* Activity:
Please set down exactly the lines from the one containing "Image resolution: width=425" through the last line of the records below, both included, with no pictures.
* * * *
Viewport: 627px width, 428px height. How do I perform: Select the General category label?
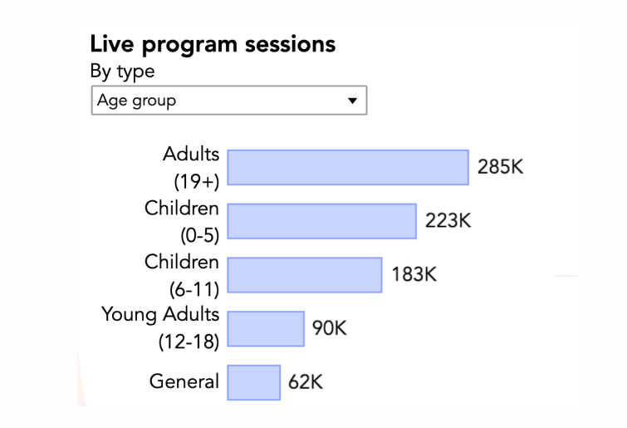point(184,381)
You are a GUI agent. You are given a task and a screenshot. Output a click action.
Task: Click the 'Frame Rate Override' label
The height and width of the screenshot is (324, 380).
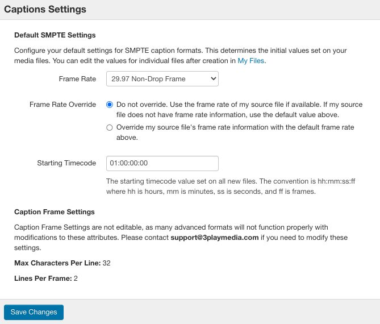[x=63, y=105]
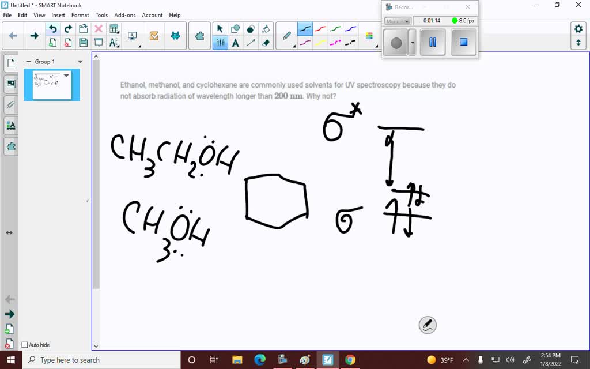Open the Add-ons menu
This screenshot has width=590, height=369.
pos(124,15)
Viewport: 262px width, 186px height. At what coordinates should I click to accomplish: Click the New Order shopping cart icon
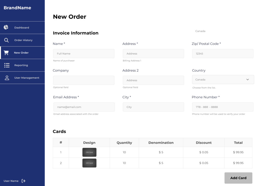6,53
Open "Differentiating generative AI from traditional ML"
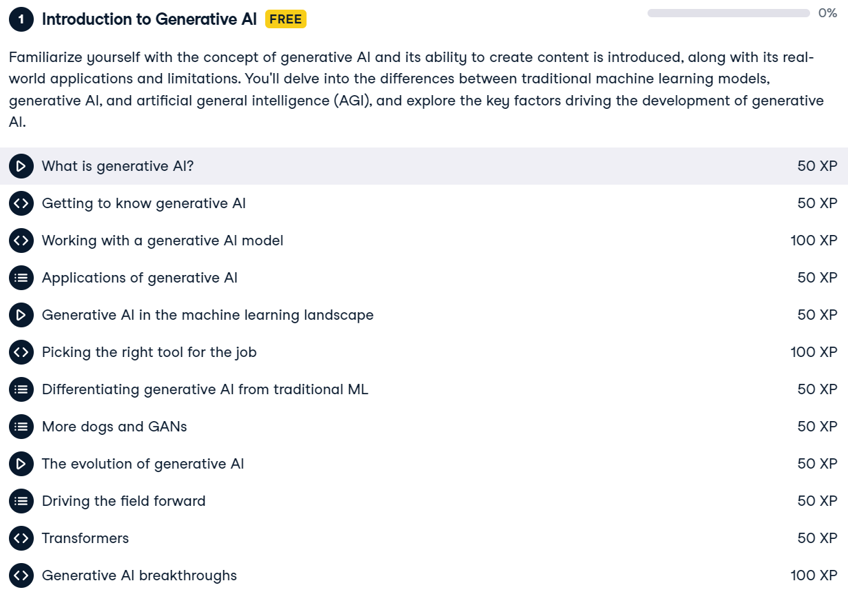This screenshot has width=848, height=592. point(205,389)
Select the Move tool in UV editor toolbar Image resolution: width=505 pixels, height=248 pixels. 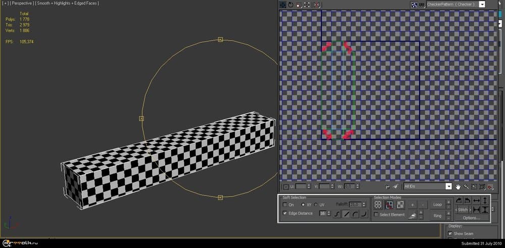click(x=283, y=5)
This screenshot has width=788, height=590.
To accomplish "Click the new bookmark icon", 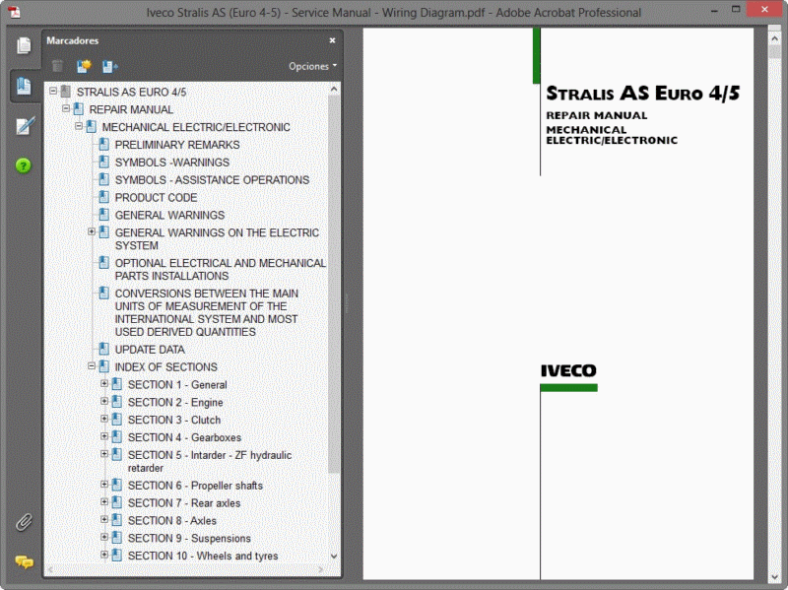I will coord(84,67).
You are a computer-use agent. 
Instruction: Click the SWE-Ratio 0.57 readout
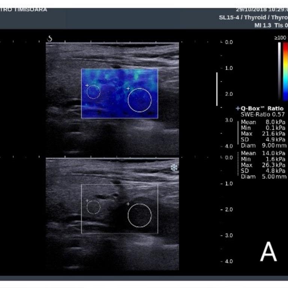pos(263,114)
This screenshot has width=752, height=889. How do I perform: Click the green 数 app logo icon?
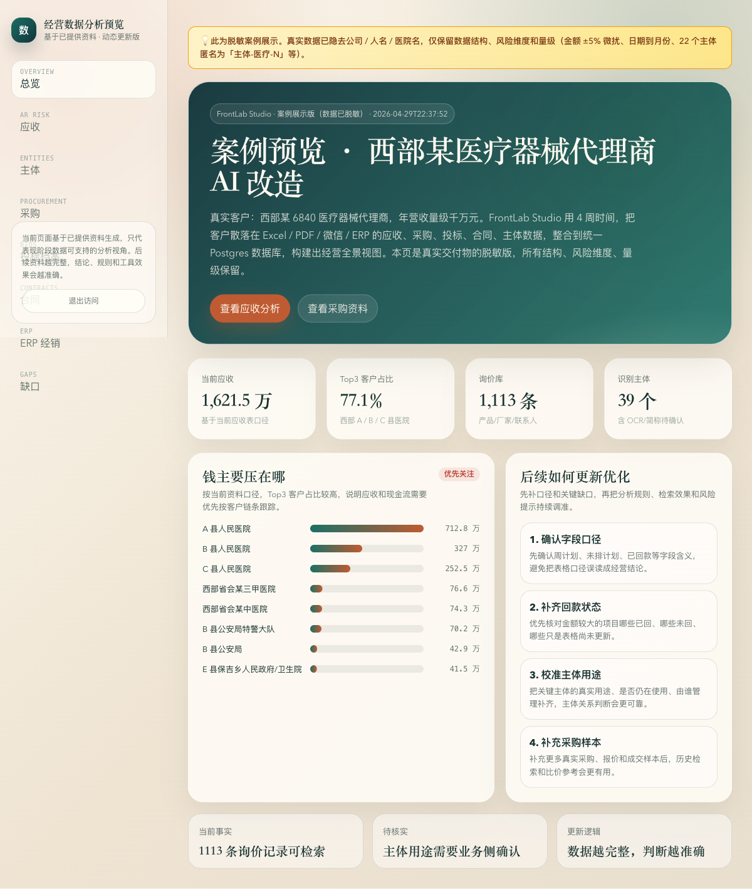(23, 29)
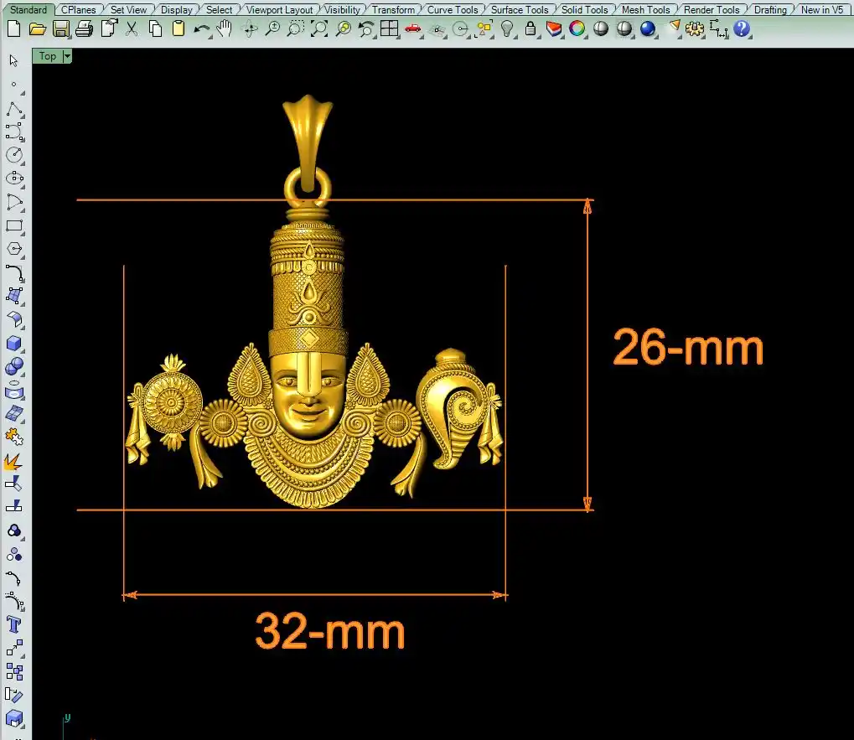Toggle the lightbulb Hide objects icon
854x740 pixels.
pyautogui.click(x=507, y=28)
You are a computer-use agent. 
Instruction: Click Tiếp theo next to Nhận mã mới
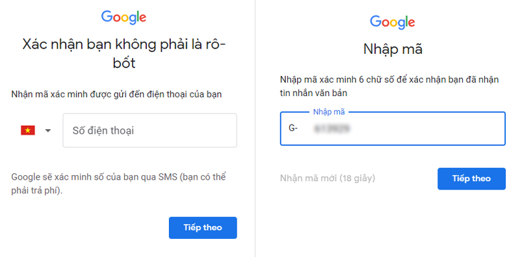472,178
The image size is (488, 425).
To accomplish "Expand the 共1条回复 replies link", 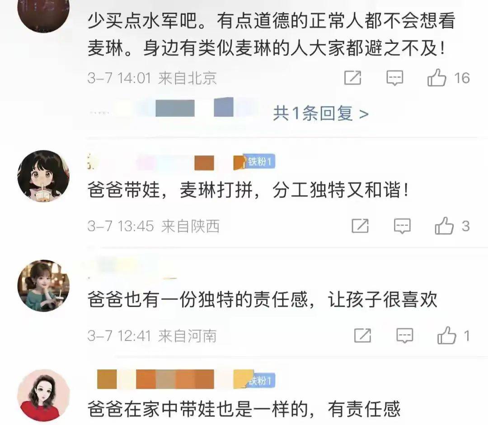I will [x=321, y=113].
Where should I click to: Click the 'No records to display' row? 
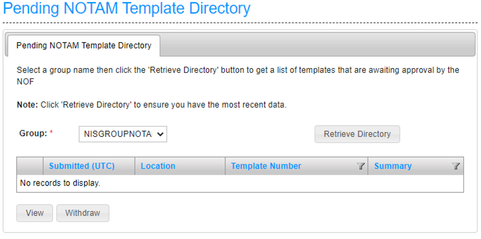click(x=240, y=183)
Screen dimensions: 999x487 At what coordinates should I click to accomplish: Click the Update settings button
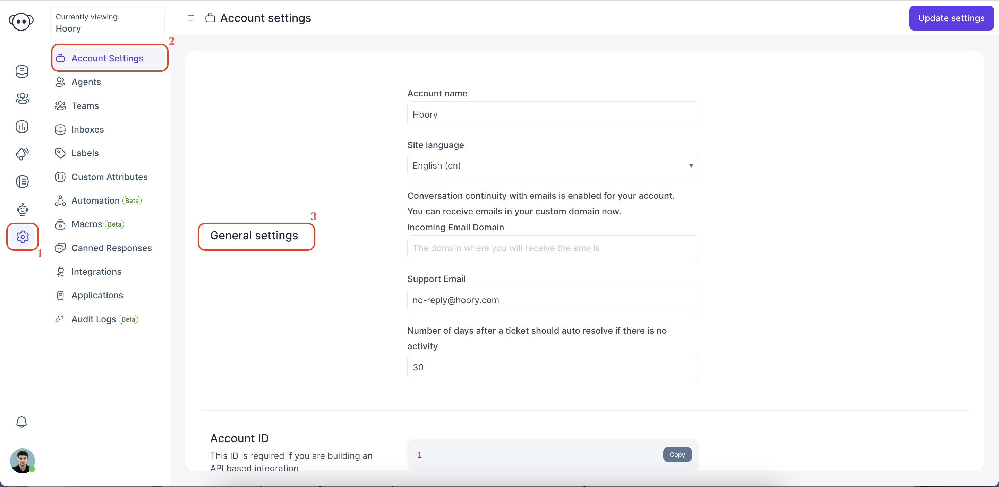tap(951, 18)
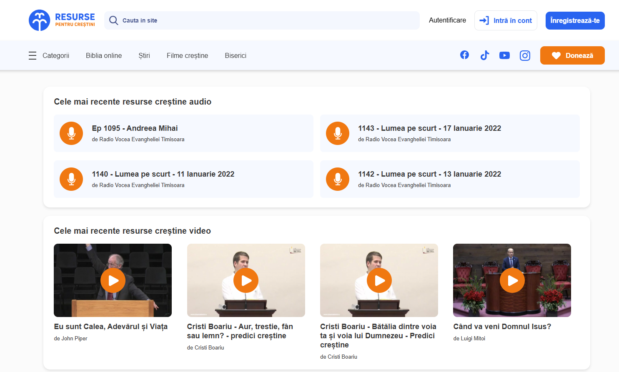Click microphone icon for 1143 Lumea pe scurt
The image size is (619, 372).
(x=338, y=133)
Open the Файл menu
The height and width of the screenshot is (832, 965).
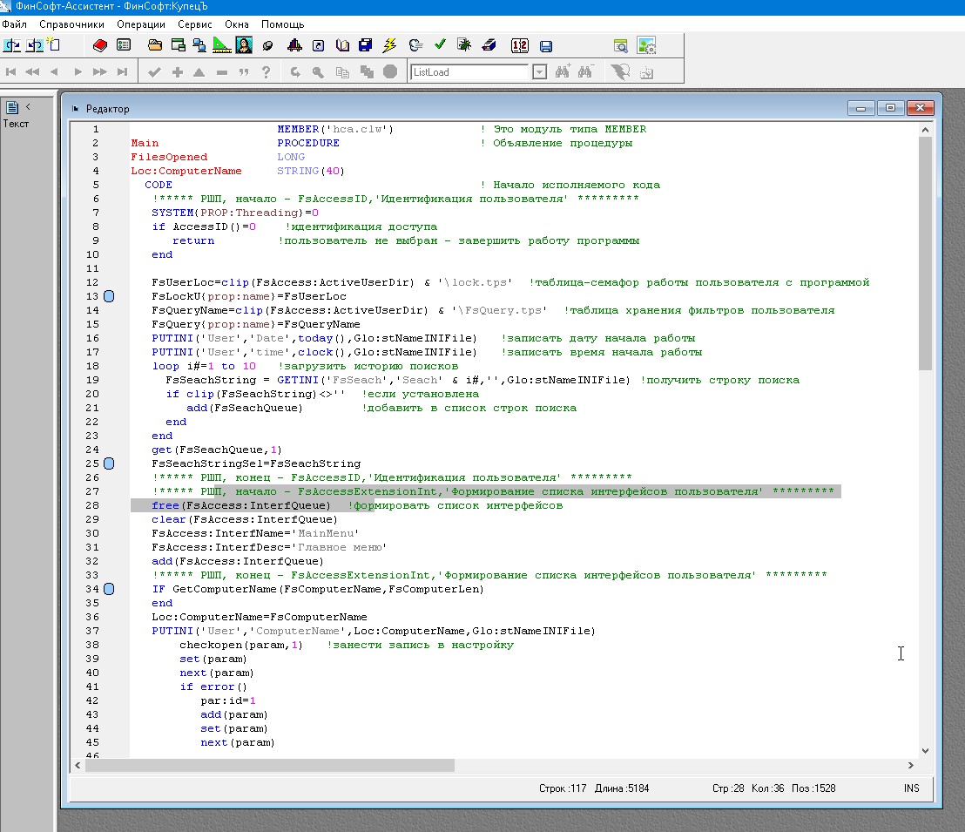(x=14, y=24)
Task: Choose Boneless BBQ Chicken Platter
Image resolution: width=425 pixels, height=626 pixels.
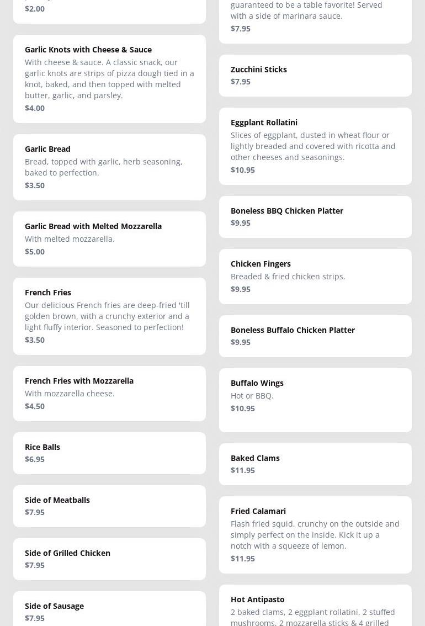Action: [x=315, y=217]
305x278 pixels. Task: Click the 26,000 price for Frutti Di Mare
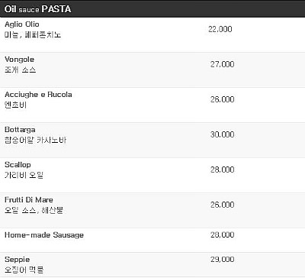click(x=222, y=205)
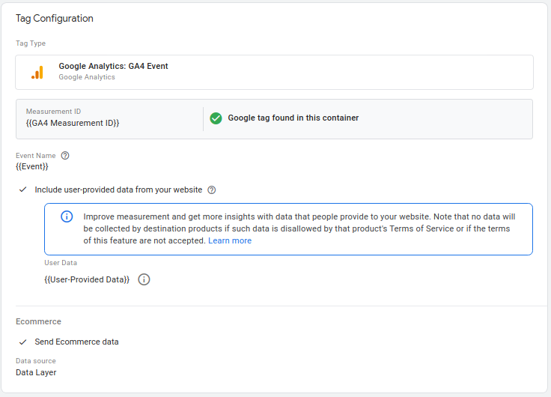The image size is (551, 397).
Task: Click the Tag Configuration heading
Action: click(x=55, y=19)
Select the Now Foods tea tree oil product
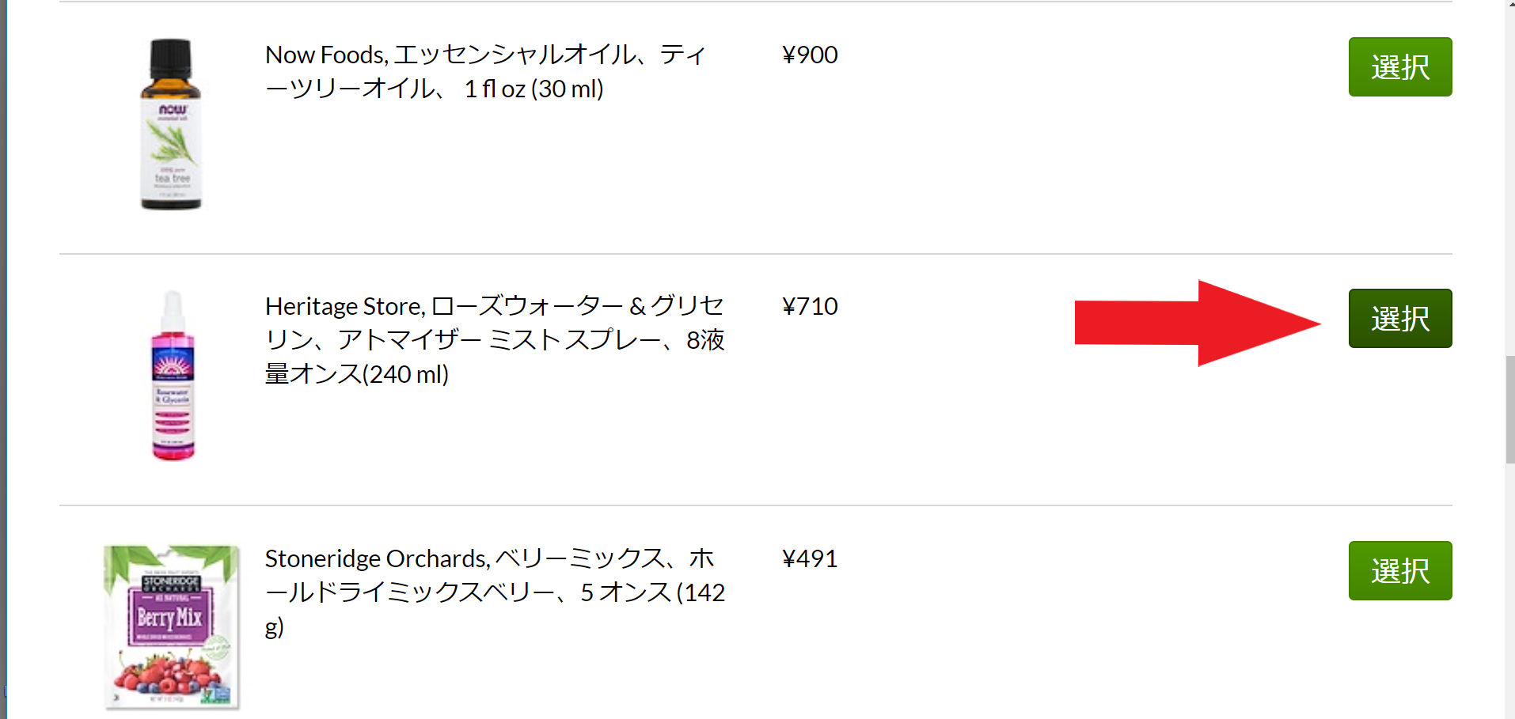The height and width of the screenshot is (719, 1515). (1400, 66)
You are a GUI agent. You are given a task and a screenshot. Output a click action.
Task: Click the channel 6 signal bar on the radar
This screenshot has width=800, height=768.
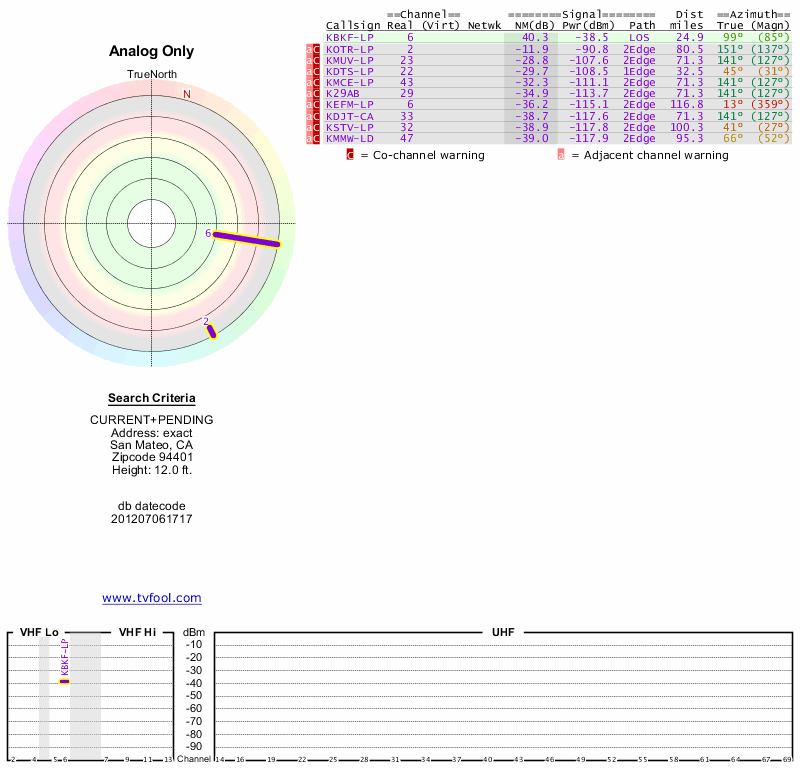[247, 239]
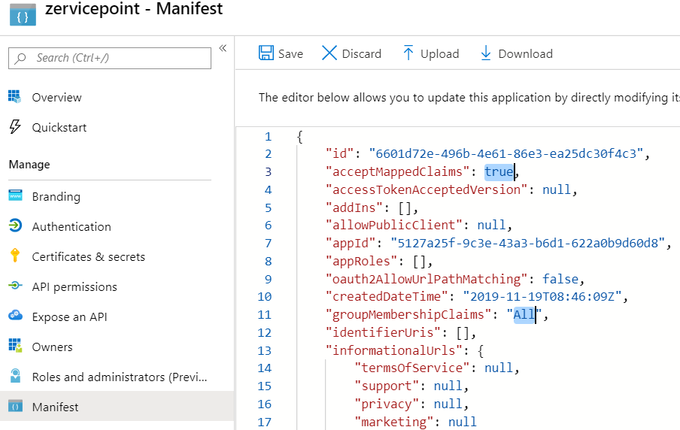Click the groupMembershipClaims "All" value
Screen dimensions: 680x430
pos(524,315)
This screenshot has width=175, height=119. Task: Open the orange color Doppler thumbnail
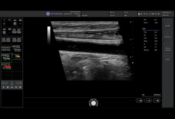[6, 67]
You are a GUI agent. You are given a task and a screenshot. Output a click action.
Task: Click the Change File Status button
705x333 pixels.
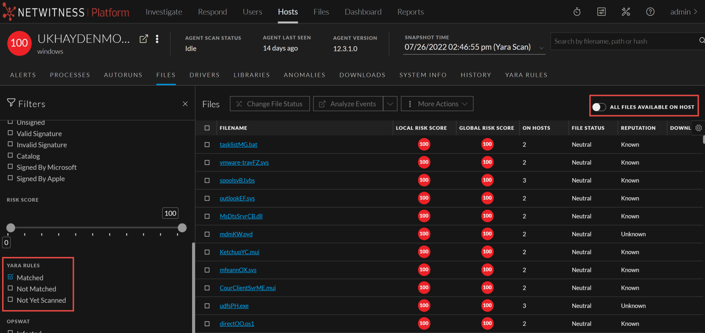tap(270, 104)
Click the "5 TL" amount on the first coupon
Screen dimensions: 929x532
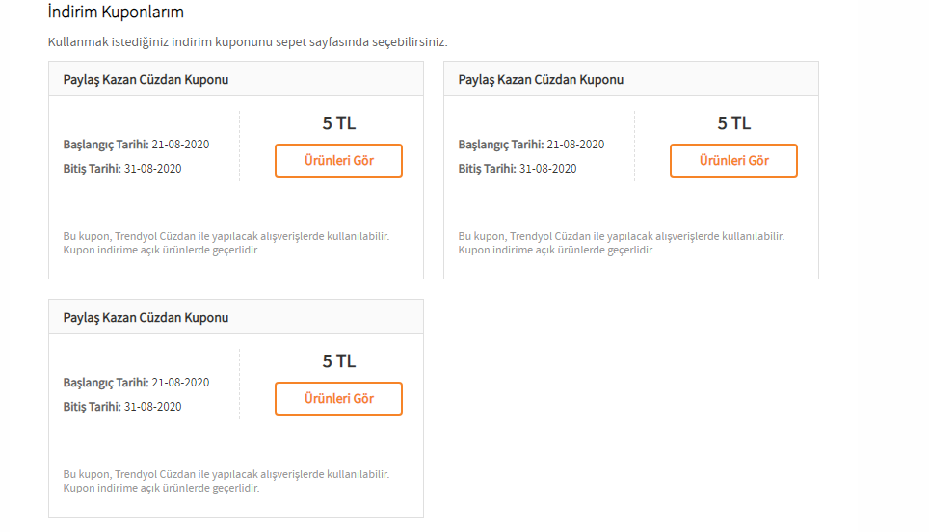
* * * *
* Solution to this exercise:
Image resolution: width=425 pixels, height=626 pixels.
Action: [x=315, y=217]
305x278 pixels. Task: Click the 26,000 price for Frutti Di Mare
click(x=222, y=205)
The image size is (551, 397).
Task: Click the Tag Configuration heading
Action: click(x=55, y=19)
Select the Now Foods tea tree oil product
The height and width of the screenshot is (719, 1515). (1400, 66)
You are a GUI agent. You are given a task and a screenshot. Output a click action.
Task: Click the channel 6 signal bar on the radar
This screenshot has width=800, height=768.
[247, 239]
Click the groupMembershipClaims "All" value
Screen dimensions: 680x430
pos(524,315)
This screenshot has width=175, height=119. Task: Open the orange color Doppler thumbnail
[6, 67]
You are a GUI agent. You are given a task and a screenshot. Output a click action.
Task: Click the Change File Status button
705x333 pixels.
tap(270, 104)
Click the "5 TL" amount on the first coupon
Screen dimensions: 929x532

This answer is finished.